It’s not too late to reverse some of these trends or dodge the worst outcomes. “The challenge we face now is how to make it personal—how do we make people understand that it’s about them, and they can do something,” said former EPA administrator Gina McCarthy, now director of the Center for Climate, Health and the Global Environment at Harvard. “I want them to know that climate change isn’t a lost cause. I want them to know that they can demand policymakers to take specific actions that will not just reduce the threat of climate change, but be opportunities for clear, immediate investment in public health today.”

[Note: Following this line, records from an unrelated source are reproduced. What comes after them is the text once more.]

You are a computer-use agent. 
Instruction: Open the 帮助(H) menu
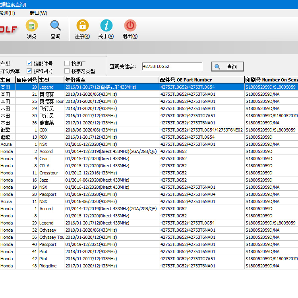(7, 13)
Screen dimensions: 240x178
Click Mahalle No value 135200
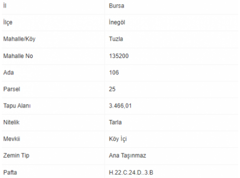[119, 56]
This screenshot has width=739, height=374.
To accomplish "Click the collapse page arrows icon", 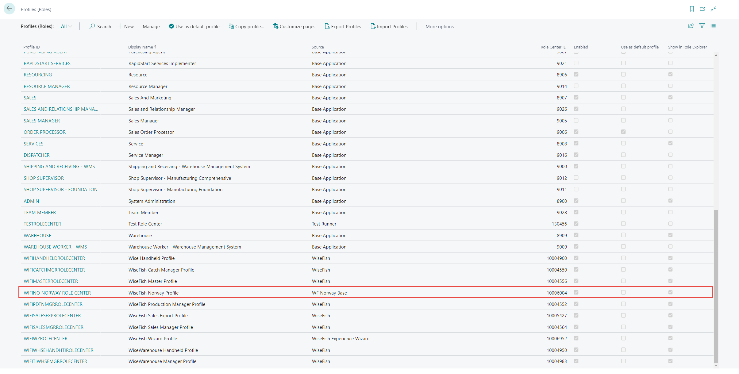I will click(714, 9).
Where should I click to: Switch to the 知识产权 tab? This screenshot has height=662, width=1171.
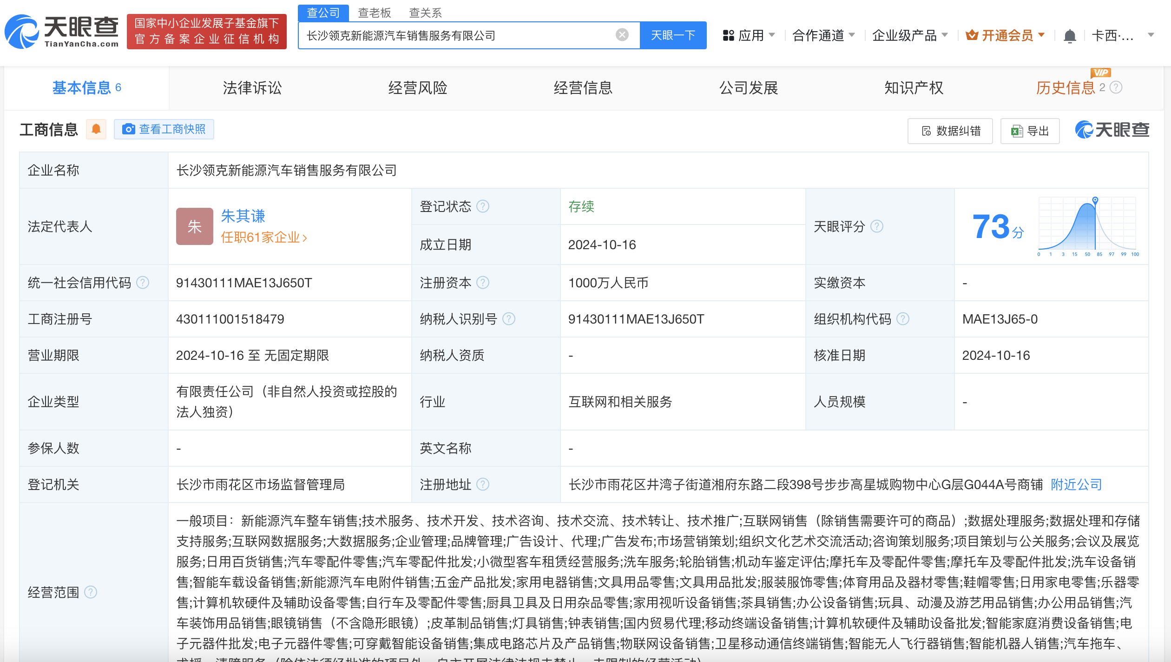click(913, 87)
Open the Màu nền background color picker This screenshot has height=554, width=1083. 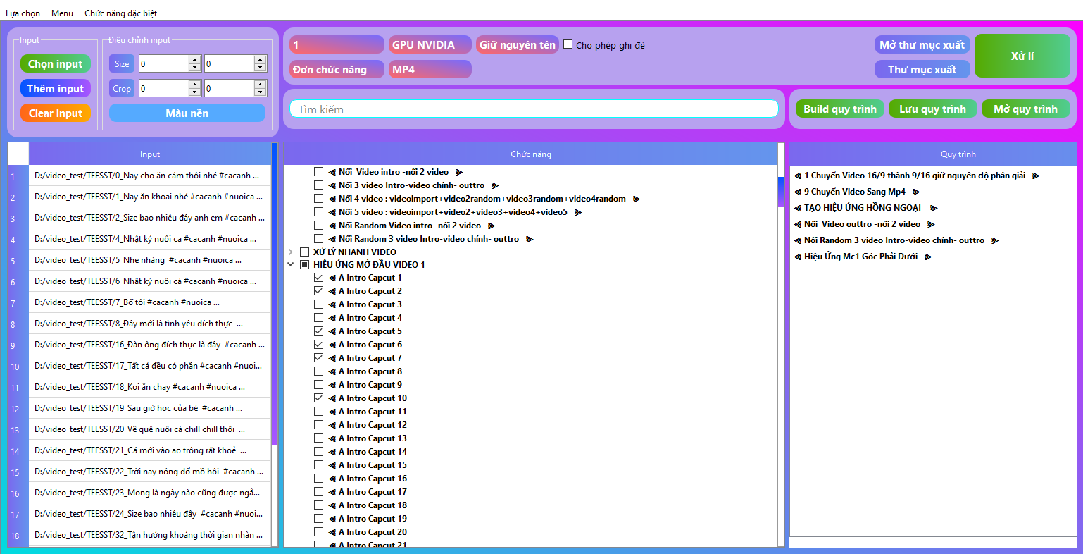[187, 113]
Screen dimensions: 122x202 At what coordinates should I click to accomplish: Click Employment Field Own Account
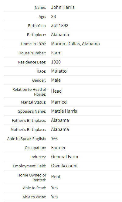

Understand the problem, and we can better see the solutions. Below are 9 key graphs from the new Lancet report that best capture the crisis and what it means for the collective health of humanity.


Scorched by Heatwaves

Change in the number of heatwave exposure events in people aged 65 years and older, compared with the historical 1986–2005 average number of events.REPRINTED FROM THE LANCET, WATTS ET AL., THE LANCET COUNTDOWN 2019, COPYRIGHT (2019), WITH PERMISSION FROM ELSEVIER

Climate change is making heatwaves more extreme. This has been particularly apparent in Europe, where multiple countries set temperature records this past summer. These events are particularly dangerous for the elderly, who often live alone in apartments that until recent years didn’t need air conditioning, but that now easily overheat. A heatwave “exposure event” in this graph is one heatwave experienced by one person over 65. In 2018 there were 220 million heatwave exposures globally, which broke the previous record of 209 million in 2015.